Problem
Starting with the line that contains "Open the Walk The Moon artist name" and going on through the end of the records, please write those lines out again, requests included, shifting every coordinate in the answers by adding -54 to each number. Leave the pictures out.

+ + +

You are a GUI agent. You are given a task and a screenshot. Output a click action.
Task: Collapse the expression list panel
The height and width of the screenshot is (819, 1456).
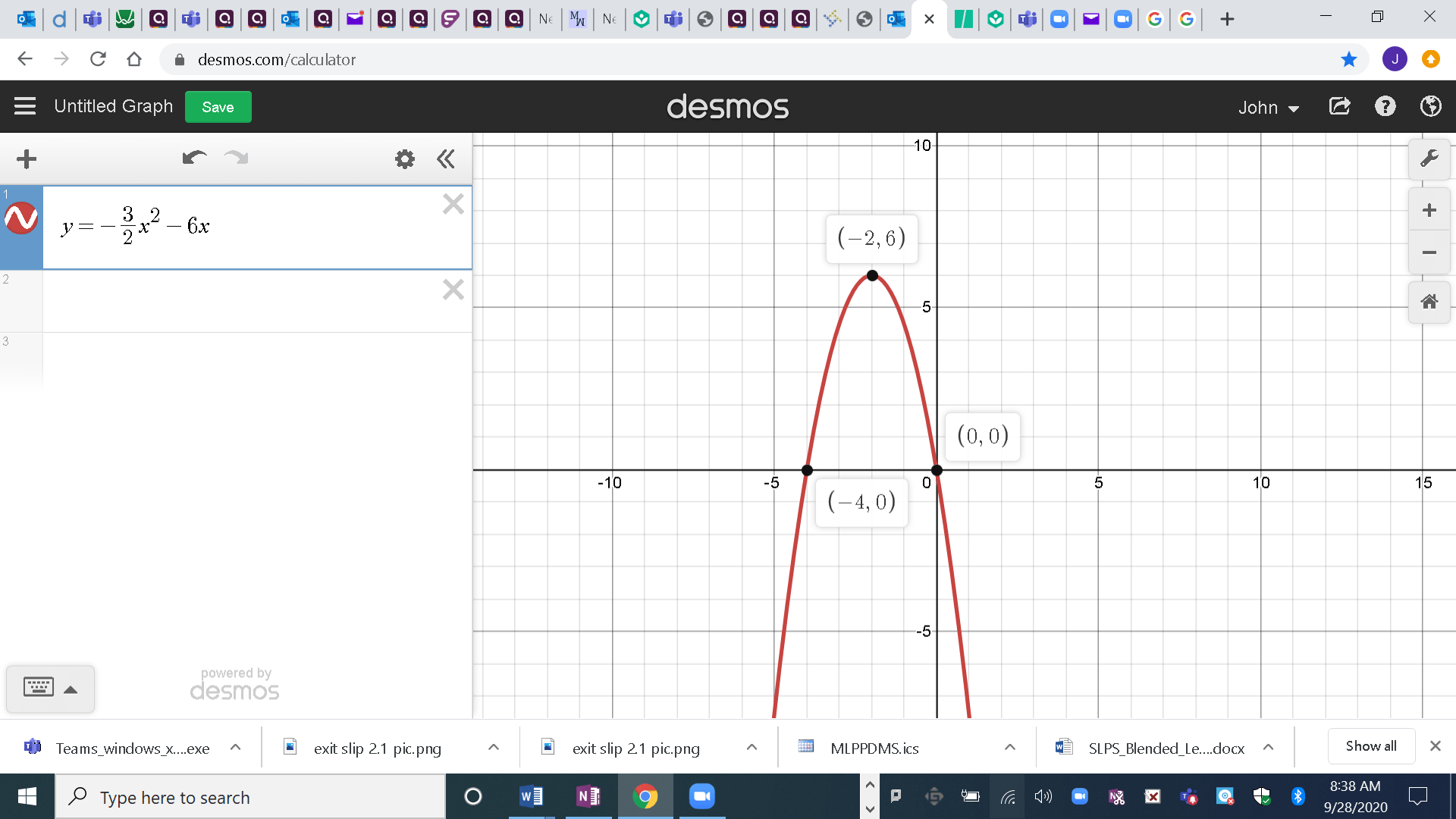tap(446, 158)
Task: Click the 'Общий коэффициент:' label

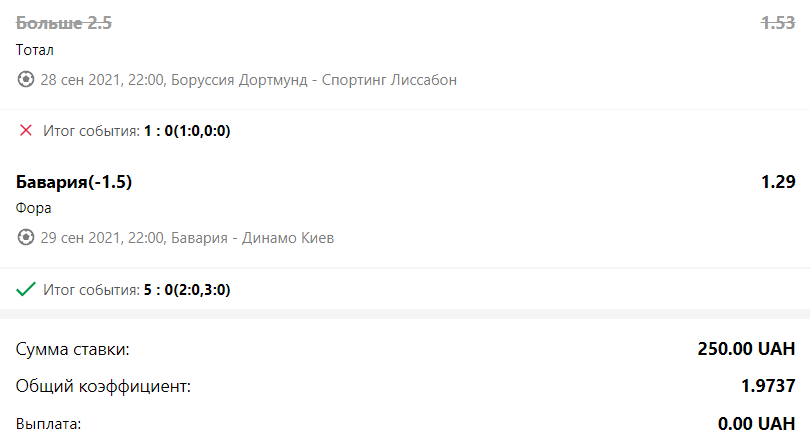Action: point(103,386)
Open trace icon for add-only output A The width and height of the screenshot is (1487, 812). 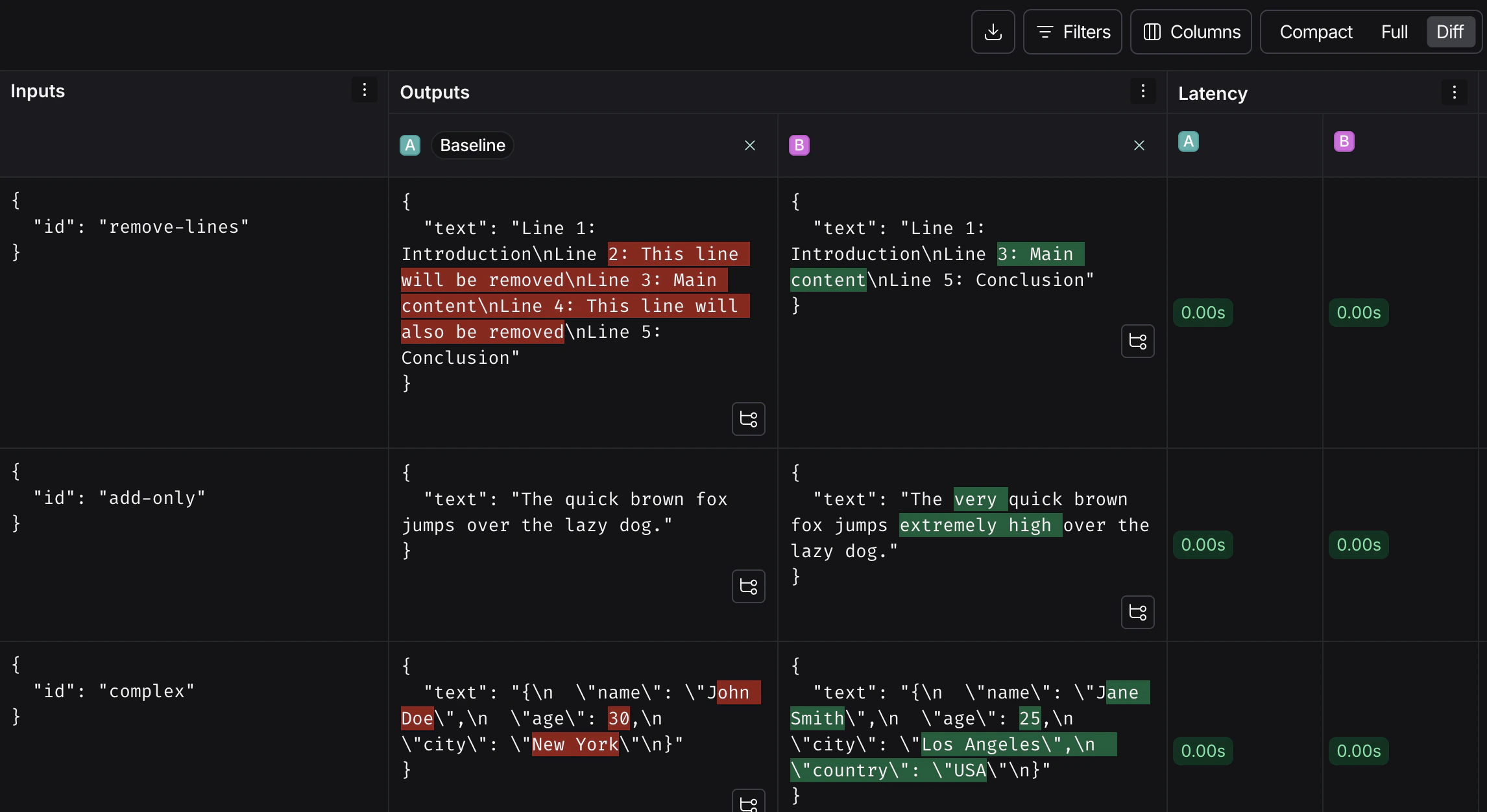748,586
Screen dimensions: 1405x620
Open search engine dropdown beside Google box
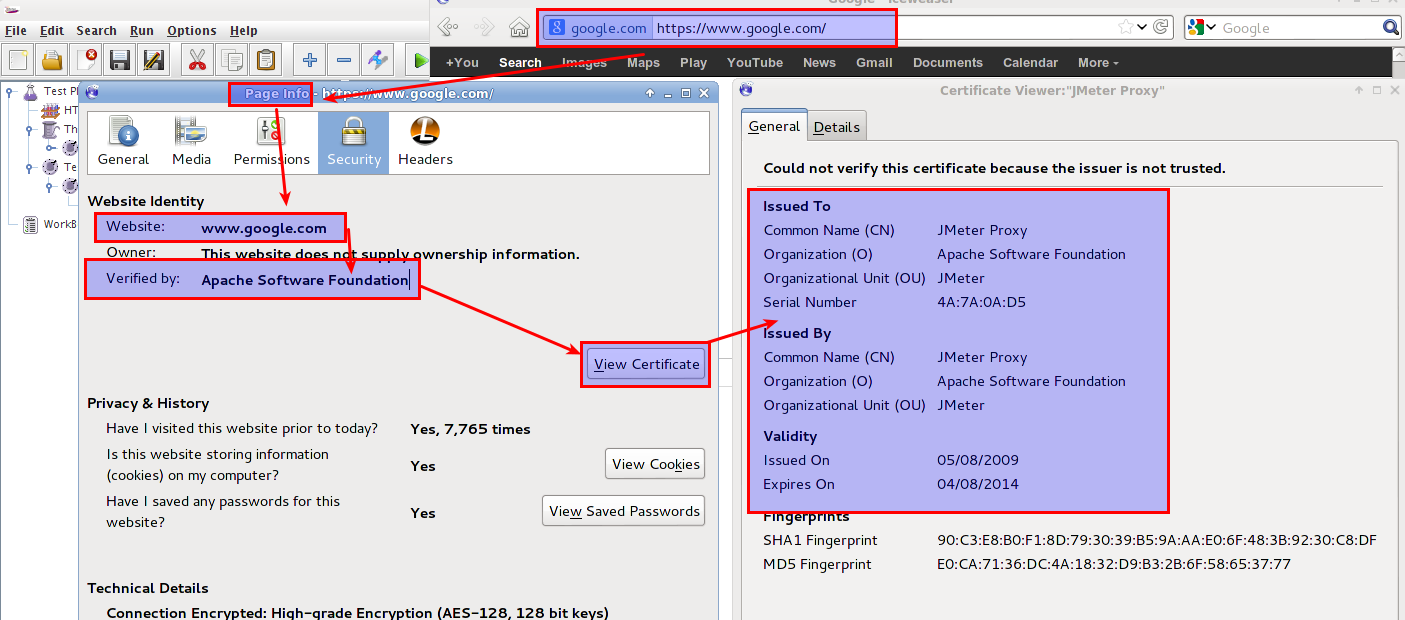tap(1203, 28)
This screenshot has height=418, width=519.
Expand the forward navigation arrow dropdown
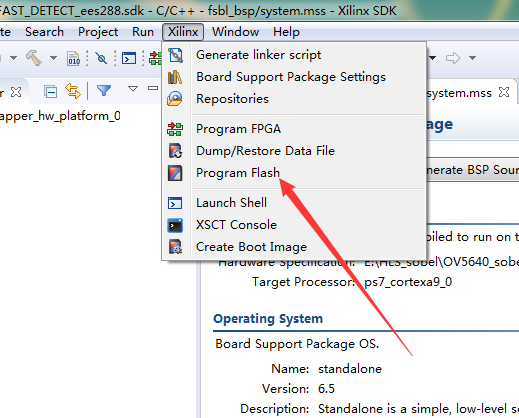click(x=472, y=58)
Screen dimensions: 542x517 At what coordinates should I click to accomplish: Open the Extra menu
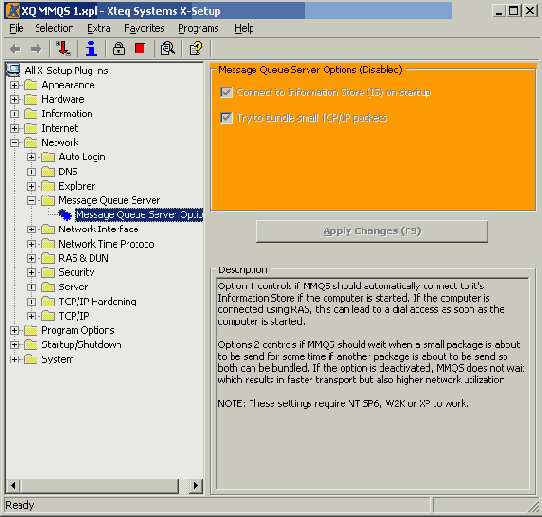(99, 28)

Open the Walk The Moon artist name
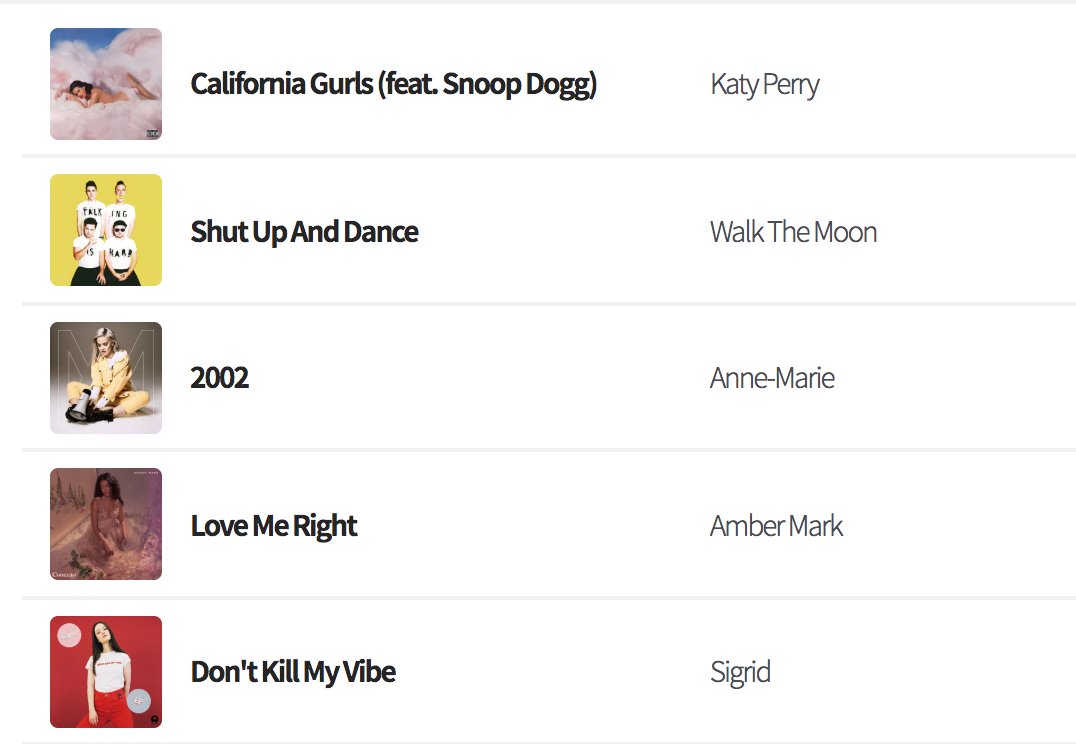[793, 232]
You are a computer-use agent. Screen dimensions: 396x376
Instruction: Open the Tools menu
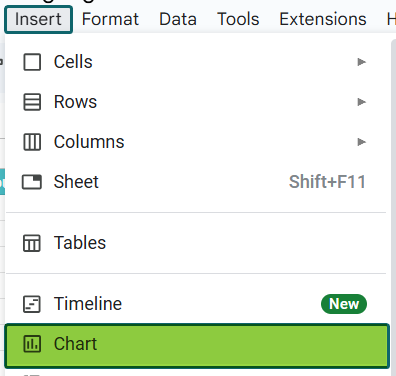tap(238, 19)
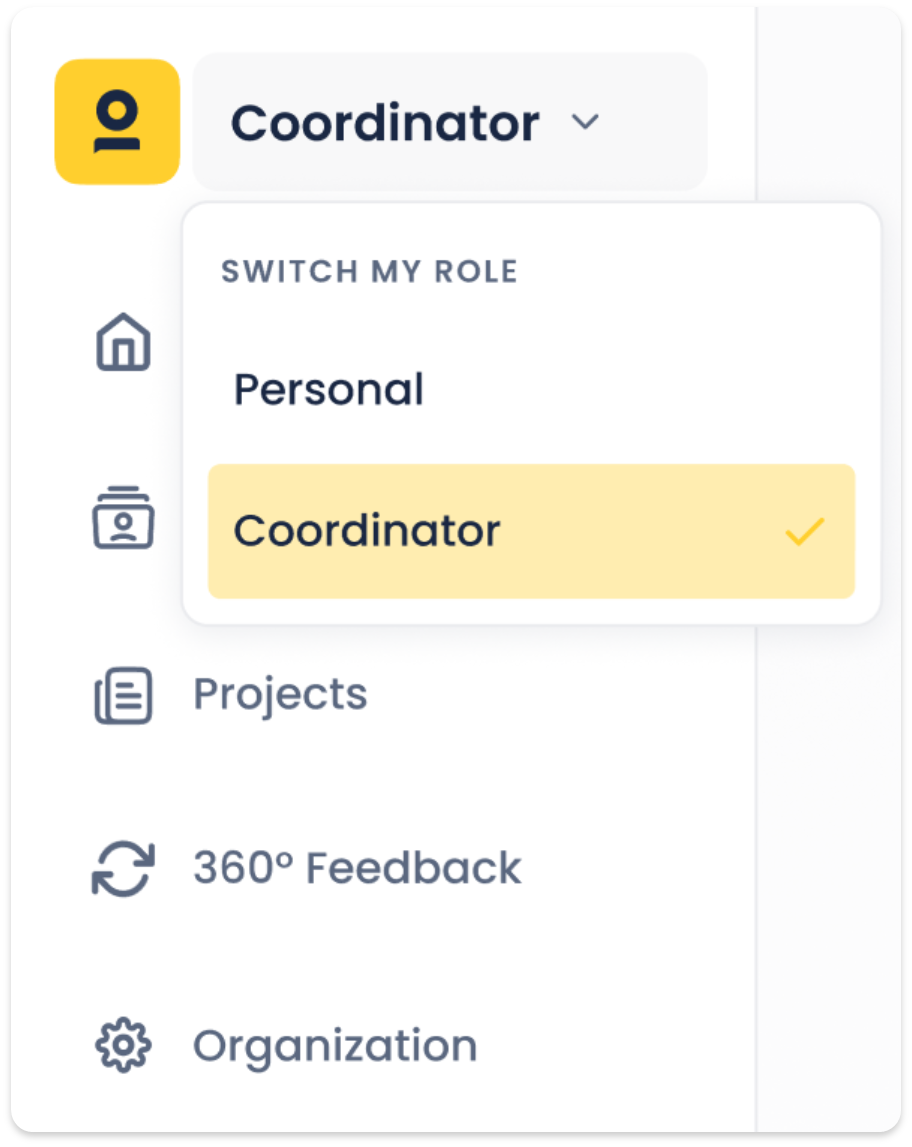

+ + +

Response below
Open the Walk The Moon artist name
[739, 178]
You are a computer-use agent. Screen dimensions: 396x376
Instruction: Open the Tools menu
tap(184, -35)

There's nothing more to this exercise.